If the enemy’s work in the galaxy hadn’t even begun, where would it stop? When every Pristine Human was dead? Every mundan
e, including the Exotics? When all that remained was High and Low Humans?
It was all very well to think in abstract terms about the enemy and their apparent desire to destroy Humanity, but De Bruyn found it disturbing to be confronted with the possibility that it might actually come true.
Or was he just bluffing? She clutched at this thought. Maybe he was trying to put her off balance. And if that were so, then she would have to find some way to regain control of the situation
“We did find something unexpected,” she said.
His stare was cold and penetrating, his silence demanding she continue.
“The Box,” she said. “It still exists. Roche was lying when she said it had been destroyed.”
His eyes narrowed. “How do you know this?”
“It interfered with our escape from the Phlegethon,” she said. “It infiltrated the ship’s systems and tried to take us over.

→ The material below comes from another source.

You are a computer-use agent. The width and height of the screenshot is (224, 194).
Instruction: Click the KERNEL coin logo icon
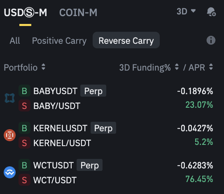coord(9,135)
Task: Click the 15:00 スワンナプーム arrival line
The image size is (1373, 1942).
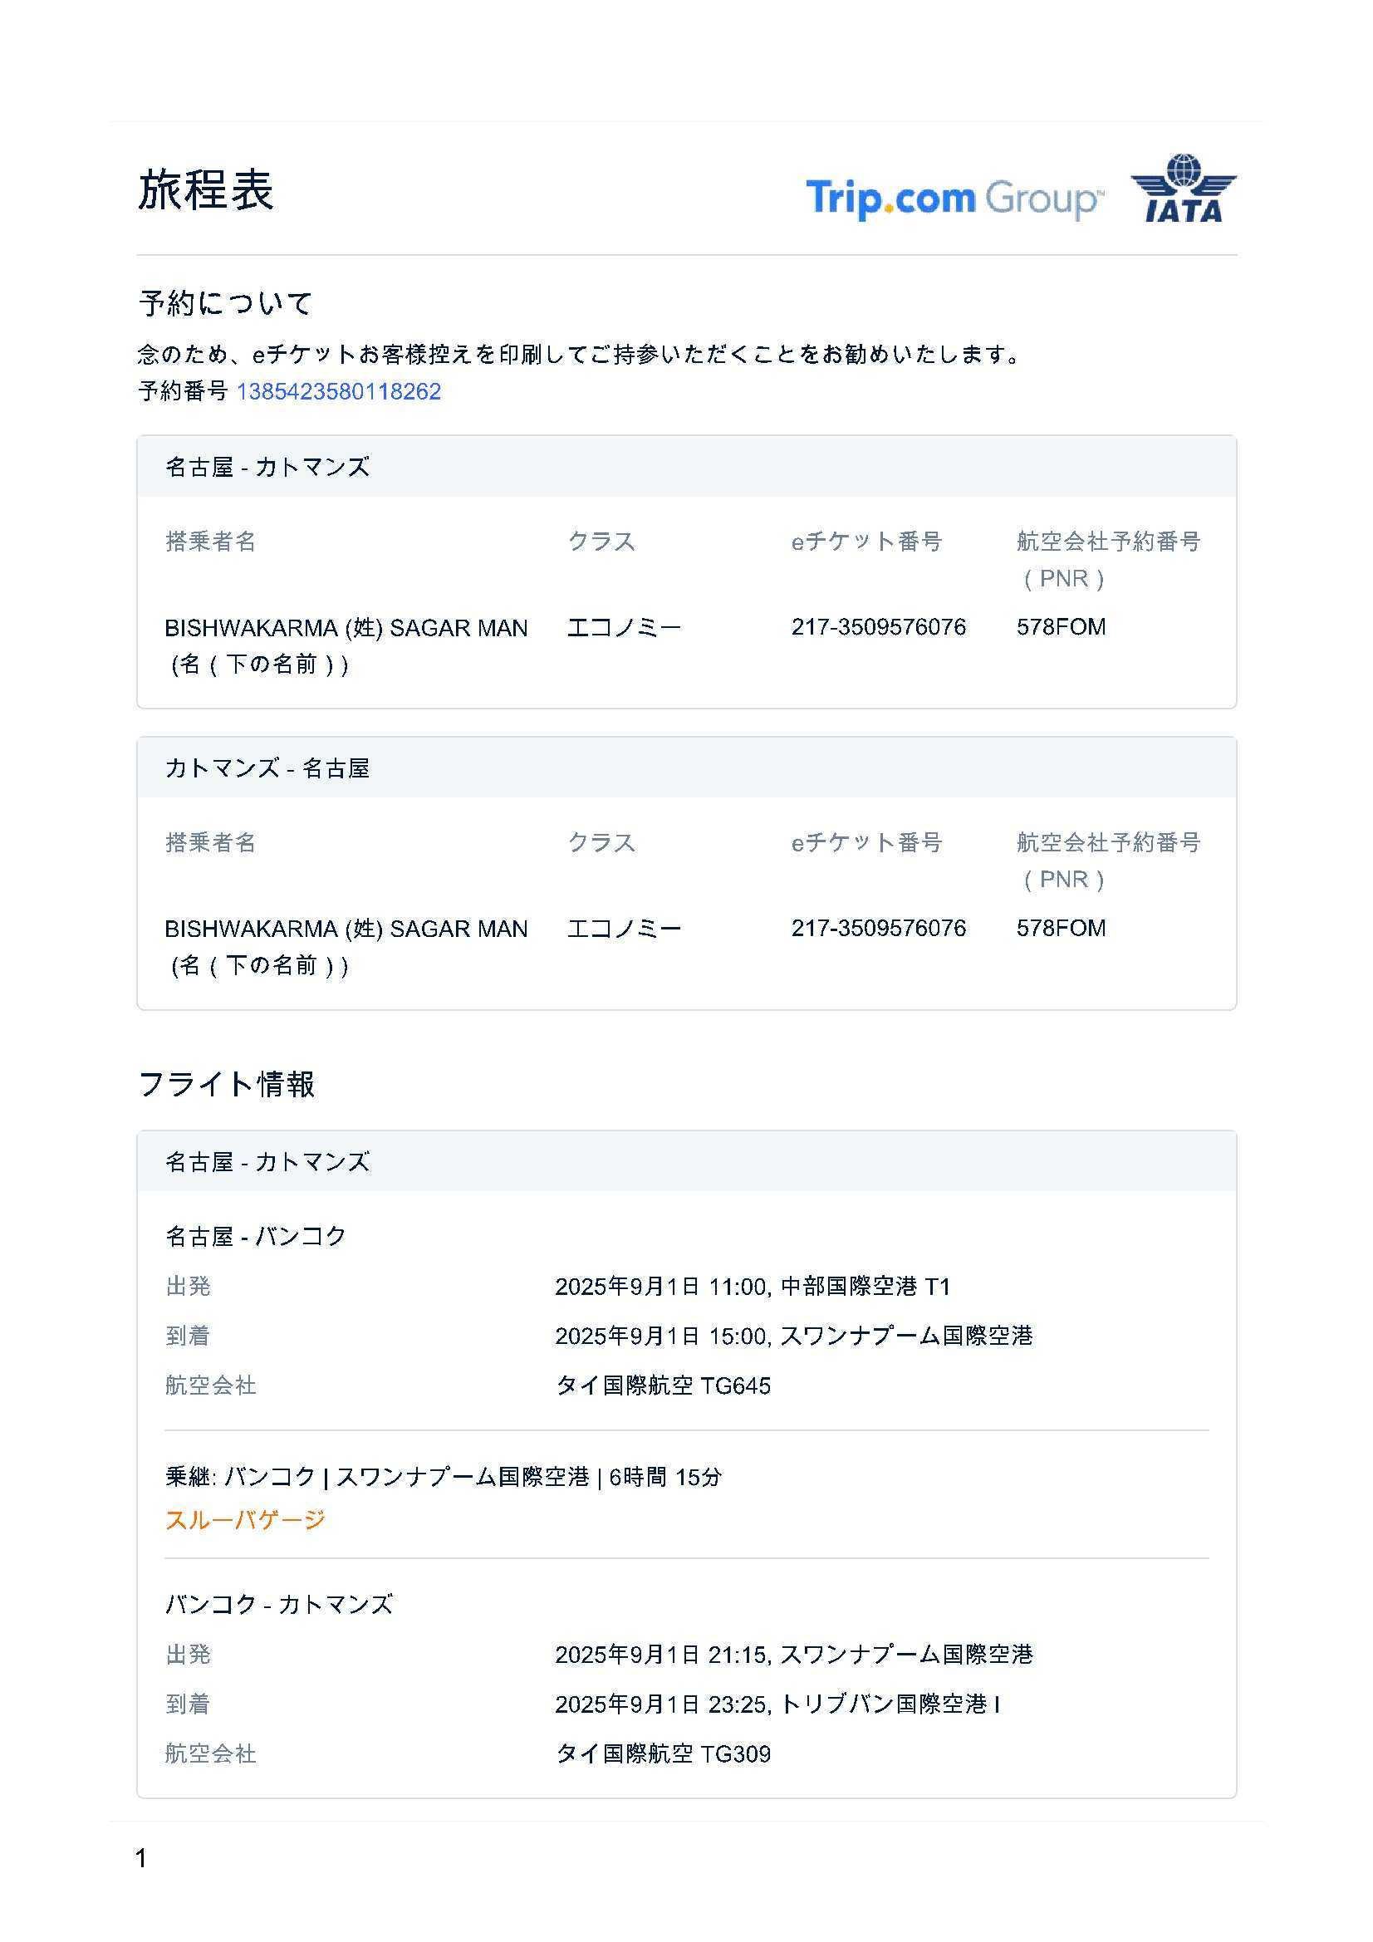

We very nearly didn’t get away. If I hadn’t guessed what was happening and shut everything down in time, we wouldn’t have made it a thousand kilometers.”
“Are you sure you’re not mistaken?” said the clone warrior, suddenly alert and interested.
She bristled at the question. “Of course I’m sure,” she said. “I’ve seen it in action before.”
His gaze drifted back to Roche. “But it’s not possible,” he mused aloud. “It couldn’t be...”
He stepped back to the table, leaning slightly over Roche’s helpless form. In a loud and clear voice, he said: “Silence between thoughts.”